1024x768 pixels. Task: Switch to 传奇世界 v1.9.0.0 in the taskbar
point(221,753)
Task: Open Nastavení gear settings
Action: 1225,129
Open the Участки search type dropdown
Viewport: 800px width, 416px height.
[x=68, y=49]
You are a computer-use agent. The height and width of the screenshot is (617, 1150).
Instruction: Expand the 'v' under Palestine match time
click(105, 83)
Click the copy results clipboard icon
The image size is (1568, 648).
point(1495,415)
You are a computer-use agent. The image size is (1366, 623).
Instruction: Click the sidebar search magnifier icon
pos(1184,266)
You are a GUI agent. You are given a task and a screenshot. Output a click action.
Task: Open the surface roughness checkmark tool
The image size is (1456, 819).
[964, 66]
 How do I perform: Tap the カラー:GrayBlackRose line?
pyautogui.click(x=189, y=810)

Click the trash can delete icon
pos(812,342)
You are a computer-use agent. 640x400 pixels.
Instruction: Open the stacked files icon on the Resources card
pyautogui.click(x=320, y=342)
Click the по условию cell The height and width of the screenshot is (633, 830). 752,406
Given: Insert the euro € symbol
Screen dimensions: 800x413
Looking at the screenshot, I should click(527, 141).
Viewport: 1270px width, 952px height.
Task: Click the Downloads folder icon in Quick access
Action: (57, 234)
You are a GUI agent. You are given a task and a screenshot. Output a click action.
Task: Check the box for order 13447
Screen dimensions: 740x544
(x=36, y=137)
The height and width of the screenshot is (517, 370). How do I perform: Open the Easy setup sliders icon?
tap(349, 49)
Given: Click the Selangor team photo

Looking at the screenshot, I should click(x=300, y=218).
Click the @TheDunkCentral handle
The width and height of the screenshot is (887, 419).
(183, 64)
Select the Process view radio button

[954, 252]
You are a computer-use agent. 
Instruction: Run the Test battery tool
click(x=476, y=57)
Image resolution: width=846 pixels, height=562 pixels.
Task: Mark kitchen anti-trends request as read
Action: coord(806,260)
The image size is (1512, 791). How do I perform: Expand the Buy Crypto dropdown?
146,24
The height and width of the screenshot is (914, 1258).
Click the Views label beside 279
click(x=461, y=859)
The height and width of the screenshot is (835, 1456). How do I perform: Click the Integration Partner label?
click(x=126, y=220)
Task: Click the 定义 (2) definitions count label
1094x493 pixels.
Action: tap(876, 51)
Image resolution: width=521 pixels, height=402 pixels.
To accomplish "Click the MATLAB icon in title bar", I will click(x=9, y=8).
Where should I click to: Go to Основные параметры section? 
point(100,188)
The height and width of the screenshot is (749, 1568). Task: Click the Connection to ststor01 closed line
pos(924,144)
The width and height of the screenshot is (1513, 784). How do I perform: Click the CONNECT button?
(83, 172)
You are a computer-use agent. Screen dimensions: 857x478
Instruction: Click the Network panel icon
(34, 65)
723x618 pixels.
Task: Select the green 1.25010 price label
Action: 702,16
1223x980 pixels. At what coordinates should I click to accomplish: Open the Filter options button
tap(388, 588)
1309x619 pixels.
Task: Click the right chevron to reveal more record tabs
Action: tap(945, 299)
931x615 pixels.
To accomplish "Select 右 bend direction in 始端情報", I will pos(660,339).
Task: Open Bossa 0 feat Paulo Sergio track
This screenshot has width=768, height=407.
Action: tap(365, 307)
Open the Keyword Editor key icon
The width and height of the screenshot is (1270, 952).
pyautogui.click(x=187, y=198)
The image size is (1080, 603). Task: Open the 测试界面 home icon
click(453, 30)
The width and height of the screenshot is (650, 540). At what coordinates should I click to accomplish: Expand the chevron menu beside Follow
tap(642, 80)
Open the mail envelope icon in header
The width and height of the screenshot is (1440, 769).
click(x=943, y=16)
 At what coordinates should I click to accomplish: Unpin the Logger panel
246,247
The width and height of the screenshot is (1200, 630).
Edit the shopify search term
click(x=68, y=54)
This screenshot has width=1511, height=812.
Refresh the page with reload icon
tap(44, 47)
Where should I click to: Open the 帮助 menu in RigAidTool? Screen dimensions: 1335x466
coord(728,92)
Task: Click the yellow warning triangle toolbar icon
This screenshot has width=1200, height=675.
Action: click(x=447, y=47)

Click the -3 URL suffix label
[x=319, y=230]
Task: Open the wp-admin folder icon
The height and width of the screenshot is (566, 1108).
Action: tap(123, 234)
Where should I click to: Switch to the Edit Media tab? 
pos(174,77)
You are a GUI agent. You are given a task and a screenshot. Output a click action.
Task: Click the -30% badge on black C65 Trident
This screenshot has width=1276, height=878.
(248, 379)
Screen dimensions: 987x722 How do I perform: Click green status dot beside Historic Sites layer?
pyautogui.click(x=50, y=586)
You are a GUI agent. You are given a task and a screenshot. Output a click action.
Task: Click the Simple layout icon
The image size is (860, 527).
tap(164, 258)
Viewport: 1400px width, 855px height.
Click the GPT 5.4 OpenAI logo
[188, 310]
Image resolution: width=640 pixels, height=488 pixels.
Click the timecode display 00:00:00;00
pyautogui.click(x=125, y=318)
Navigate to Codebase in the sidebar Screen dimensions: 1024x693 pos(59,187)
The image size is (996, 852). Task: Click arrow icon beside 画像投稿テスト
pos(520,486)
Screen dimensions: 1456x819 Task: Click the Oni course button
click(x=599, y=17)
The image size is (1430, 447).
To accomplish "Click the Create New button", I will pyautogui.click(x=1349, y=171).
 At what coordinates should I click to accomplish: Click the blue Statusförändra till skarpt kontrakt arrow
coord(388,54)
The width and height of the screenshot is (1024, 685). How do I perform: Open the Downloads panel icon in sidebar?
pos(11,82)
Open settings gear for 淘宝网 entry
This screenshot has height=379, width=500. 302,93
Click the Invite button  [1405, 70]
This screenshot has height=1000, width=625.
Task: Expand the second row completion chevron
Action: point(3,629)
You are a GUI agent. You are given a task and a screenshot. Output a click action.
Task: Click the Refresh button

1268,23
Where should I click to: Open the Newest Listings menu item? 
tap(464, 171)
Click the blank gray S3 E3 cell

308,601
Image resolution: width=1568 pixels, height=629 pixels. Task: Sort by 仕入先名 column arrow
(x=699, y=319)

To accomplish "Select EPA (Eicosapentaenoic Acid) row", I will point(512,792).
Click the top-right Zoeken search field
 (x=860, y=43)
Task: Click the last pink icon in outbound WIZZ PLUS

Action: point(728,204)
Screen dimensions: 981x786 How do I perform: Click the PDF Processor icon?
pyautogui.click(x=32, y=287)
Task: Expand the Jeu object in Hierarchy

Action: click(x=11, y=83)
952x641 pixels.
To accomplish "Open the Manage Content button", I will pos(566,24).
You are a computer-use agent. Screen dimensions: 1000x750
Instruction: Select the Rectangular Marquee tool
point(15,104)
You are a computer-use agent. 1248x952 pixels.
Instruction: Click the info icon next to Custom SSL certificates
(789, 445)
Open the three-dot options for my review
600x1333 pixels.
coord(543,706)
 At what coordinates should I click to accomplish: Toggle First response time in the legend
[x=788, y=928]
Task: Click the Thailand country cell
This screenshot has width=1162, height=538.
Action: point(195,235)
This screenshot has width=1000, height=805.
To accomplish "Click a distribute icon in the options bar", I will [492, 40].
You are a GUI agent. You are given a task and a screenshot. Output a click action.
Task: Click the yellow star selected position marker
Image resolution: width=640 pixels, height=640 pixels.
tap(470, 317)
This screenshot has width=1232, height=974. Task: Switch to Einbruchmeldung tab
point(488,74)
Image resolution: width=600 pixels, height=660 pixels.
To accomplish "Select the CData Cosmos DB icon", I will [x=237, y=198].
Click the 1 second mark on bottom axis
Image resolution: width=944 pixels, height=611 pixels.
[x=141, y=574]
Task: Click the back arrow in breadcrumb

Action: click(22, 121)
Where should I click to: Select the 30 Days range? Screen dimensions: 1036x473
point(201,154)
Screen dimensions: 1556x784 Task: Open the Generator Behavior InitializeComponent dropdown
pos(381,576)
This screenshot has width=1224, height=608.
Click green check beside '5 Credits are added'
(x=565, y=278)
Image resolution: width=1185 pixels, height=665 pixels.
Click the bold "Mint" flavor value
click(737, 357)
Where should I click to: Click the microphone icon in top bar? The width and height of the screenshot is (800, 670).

> [TO BE DONE]:
Rewrite the records as a numbered list, from the start of the records through the line containing "pos(812,342)", inclusive. Omit blank lines.

> [RESULT]:
1. 1024x768 pixels. Task: Switch to 传奇世界 v1.9.0.0 in the taskbar
2. point(221,753)
3. Task: Open Nastavení gear settings
4. Action: 1225,129
5. Open the Участки search type dropdown
6. Viewport: 800px width, 416px height.
7. [x=68, y=49]
8. You are a computer-use agent. The height and width of the screenshot is (617, 1150).
9. Instruction: Expand the 'v' under Palestine match time
10. click(105, 83)
11. Click the copy results clipboard icon
12. The image size is (1568, 648).
13. point(1495,415)
14. You are a computer-use agent. The image size is (1366, 623).
15. Instruction: Click the sidebar search magnifier icon
16. pos(1184,266)
17. You are a GUI agent. You are given a task and a screenshot. Output a click action.
18. Task: Open the surface roughness checkmark tool
19. The image size is (1456, 819).
20. [964, 66]
21.  How do I perform: Tap the カラー:GrayBlackRose line?
22. pyautogui.click(x=189, y=810)
23. Click the trash can delete icon
24. pos(812,342)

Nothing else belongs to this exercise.